### Things to do
- A) Answer these about the Week 107 menu page, one line each:
(i) What dates does the menu cover?
(ii) What is the dessert called Bongo Bongo made of?
(iii) What does the text call Le Cascine?
- B) Print the part of the Week 107 menu page between "Featured Wine: Fattoria" and "to hear it!)", inclusive.
- C) Proceed with the chef's travel notes on a first spring in Tuscany from the Week 107 menu page, starting after the sentence about arranging wildflowers for the trattoria's tables.

### Page excerpt
════════════════════

WEEK 107 MENU: April 5-10, 2022


Waking Up – Springtime in Florence

Isn’t it amazing how just a few notes of an old song can bring you back to a place you haven’t been in years?  When thinking about this week’s menu, highlighting the first new vegetables of spring, I kept hearing the lyrics of an old popular Florentine tune – recounting the spectacular beauty of Spring’s awakening in Le Cascine, Florence’s Central Park. 

This week’s menu highlights Florentine Spring rituals and ingredients Italian cooks are beginning to find in their local markets and that most likely will be included on their Spring tables.

 

Menu

Insalata di Faro Primaverile 
Spring faro salad with radish, fava beans, Castelvetrano olives and pecorino

Gigli agli Asparagi e Rucola 
Artisanal "iris" shaped pasta with Spring asparagus and wilted arugula 
Filetto di Maiale sulla Brace con Piselli alla Fiorentina 
Grilled rosemary and thyme infused pork tenderloins with Florentine peas, prosciutto, and spring onions

Bongo Bongo
White chocolate profiteroles and strawberries
 
Featured Wine: Fattoria di Lucignano, Chianti Colli Fiorentine 2020
"The 2019 Chianti is fresh, fruity and absolutely delicious. This is an especially gracious, perfumed style that is best suited to near-term drinking. The 2019 is not especially complex, but it is impeccably balanced and an absolute joy to taste.  I love it for what it is." (90 pts. Vinous)

Chef's Travel Notes

“È primavera svegliatevi bambine”...“It’s springtime, wake up little ones”

Isn’t it amazing how just a few notes of an old song can bring you back to a place you haven’t been in years?  When thinking about this week’s menu, highlighting the first new vegetables of spring, I kept hearing the lyrics of an old popular Florentine tune – recounting the spectacular beauty of Spring’s awakening in Le Cascine, Florence’s Central Park.  (go to: https://tinyurl.com/foodclubmusic to hear it!)

The next thing I knew, I was remembering the excitement I felt that first Spring in Tuscany.  I can still feel that flutter of amazement upon seeing, for the first time, the vibrant green roadsides and hills spotted with the most colorful wildflowers.  I had not realized that wildflowers are generally a more delicate version of our familiar domestic varieties.  There were small wild tulips and gladiolas, poppies, and daffodils.  I would spend hours walking through fields collecting and then arranging them for our trattoria’s tables.

════════════════════

### Raw data
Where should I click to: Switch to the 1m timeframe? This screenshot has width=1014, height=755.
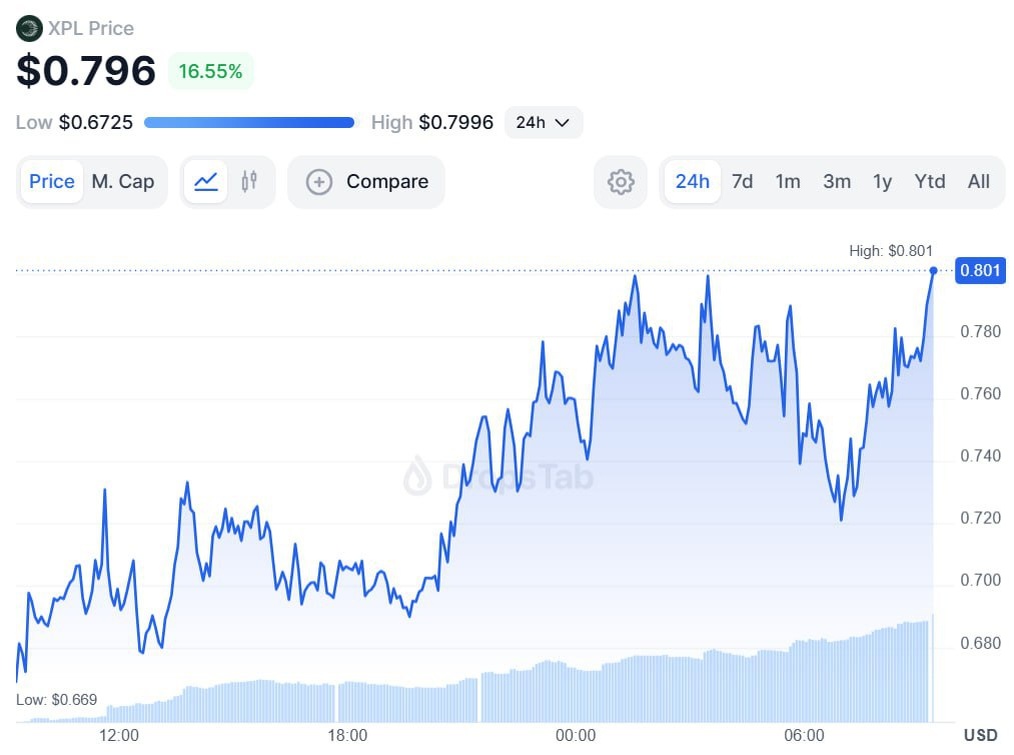click(788, 182)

════════════════════

### Expected outputs
- A)
(i) April 5-10, 2022
(ii) White chocolate profiteroles and strawberries
(iii) Florence's Central Park

- B)
Featured Wine: Fattoria di Lucignano, Chianti Colli Fiorentine 2020
"The 2019 Chianti is fresh, fruity and absolutely delicious. This is an especially gracious, perfumed style that is best suited to near-term drinking. The 2019 is not especially complex, but it is impeccably balanced and an absolute joy to taste.  I love it for what it is." (90 pts. Vinous)

Chef's Travel Notes

“È primavera svegliatevi bambine”...“It’s springtime, wake up little ones”

Isn’t it amazing how just a few notes of an old song can bring you back to a place you haven’t been in years?  When thinking about this week’s menu, highlighting the first new vegetables of spring, I kept hearing the lyrics of an old popular Florentine tune – recounting the spectacular beauty of Spring’s awakening in Le Cascine, Florence’s Central Park.  (go to: https://tinyurl.com/foodclubmusic to hear it!)

- C)
A few weeks before Easter, the bakeries, pastry, and chocolate shops are dazzling with large, beautifully decorated chocolate eggs wrapped in colorful foil and filled with little surprises, signaling the coming of Spring. This tradition has Italian children looking forward to receiving these eggs (symbols of new life) rather than chocolate bunnies as here in the States.  La Colomba, the dove-shaped, almond flavored yeast cake, baked only at this time of year, is everywhere you turn – no Italian household is without one. 

On Easter Sunday, a tradition that has played out annually over the past 500 years is celebrated in front of the Duomo of Florence.  The “Scoppio del Carro” or Explosion of the Cart, is a combination pagan / religious ceremony, marking both the arrival of Spring and Easter. The successful ignition of the arsenal of fireworks on the cart guarantees good crops that year as well as signifying the passage of a new holy spark to ignite the fires extinguished by Christ’s death on Good Friday.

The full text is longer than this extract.